*** Opening of Supplied material ***
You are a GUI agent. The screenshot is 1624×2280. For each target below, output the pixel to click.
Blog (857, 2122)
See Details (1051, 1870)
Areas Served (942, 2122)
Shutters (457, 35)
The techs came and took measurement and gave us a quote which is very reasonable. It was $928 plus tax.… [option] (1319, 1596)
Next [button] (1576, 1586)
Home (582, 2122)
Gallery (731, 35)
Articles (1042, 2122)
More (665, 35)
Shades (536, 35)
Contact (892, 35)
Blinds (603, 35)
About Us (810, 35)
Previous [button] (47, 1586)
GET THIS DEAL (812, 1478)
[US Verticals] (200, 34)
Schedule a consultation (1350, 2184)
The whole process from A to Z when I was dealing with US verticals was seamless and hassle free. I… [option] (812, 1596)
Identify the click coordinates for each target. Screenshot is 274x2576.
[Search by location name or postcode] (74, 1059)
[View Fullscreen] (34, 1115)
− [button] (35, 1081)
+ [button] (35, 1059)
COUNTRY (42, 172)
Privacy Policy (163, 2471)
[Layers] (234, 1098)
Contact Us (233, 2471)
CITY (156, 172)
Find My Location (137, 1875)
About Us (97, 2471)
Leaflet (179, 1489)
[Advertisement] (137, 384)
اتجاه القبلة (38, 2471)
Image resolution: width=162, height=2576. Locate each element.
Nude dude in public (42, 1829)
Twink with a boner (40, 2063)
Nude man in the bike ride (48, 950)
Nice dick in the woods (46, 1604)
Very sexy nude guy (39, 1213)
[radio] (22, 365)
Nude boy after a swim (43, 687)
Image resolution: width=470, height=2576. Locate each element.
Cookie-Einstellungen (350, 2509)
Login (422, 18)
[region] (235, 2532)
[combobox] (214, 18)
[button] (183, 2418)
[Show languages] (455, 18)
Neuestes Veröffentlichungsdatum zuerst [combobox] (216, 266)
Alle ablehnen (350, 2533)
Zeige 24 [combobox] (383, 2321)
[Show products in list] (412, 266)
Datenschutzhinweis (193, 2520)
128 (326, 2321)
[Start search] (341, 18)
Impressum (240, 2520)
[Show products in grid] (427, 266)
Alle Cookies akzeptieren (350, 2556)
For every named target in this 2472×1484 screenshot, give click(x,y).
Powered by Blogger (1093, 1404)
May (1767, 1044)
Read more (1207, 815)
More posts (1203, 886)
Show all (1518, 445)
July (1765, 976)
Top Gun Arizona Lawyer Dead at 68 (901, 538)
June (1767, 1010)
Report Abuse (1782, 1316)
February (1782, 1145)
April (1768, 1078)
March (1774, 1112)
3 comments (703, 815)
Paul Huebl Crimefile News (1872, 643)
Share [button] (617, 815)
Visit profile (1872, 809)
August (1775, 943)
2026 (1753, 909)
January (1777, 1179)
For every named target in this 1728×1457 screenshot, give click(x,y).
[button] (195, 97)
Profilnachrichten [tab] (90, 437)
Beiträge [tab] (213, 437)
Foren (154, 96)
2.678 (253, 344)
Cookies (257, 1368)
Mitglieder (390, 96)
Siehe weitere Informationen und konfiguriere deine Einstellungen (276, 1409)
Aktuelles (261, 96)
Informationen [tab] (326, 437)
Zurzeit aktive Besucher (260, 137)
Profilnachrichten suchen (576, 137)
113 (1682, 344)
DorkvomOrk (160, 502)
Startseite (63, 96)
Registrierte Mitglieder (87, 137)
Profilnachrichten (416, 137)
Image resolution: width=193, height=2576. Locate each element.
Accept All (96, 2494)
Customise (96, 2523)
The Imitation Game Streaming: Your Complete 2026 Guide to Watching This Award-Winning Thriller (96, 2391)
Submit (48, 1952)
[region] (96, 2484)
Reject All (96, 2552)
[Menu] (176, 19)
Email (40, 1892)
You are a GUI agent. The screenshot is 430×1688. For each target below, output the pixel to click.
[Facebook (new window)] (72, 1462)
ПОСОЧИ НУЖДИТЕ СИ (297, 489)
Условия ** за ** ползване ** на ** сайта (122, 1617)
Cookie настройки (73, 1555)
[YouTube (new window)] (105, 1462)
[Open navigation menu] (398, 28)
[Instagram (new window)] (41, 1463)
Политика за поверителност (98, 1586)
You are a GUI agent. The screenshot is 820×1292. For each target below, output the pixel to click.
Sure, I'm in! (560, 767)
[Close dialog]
*** Close of Supplied material ***
• _Task requirements_: If a line in the records above contains the string "agent", copy that line out.

• _Reply to the exercise_:
You are a GUI agent. The screenshot is 1624×2280. For each target below, output the pixel to click.
You are a GUI agent. The screenshot is 430×1688. For each target below, output the pixel to click.
You are a GUI agent. The screenshot is 820×1292. For each target below, output the pixel to click.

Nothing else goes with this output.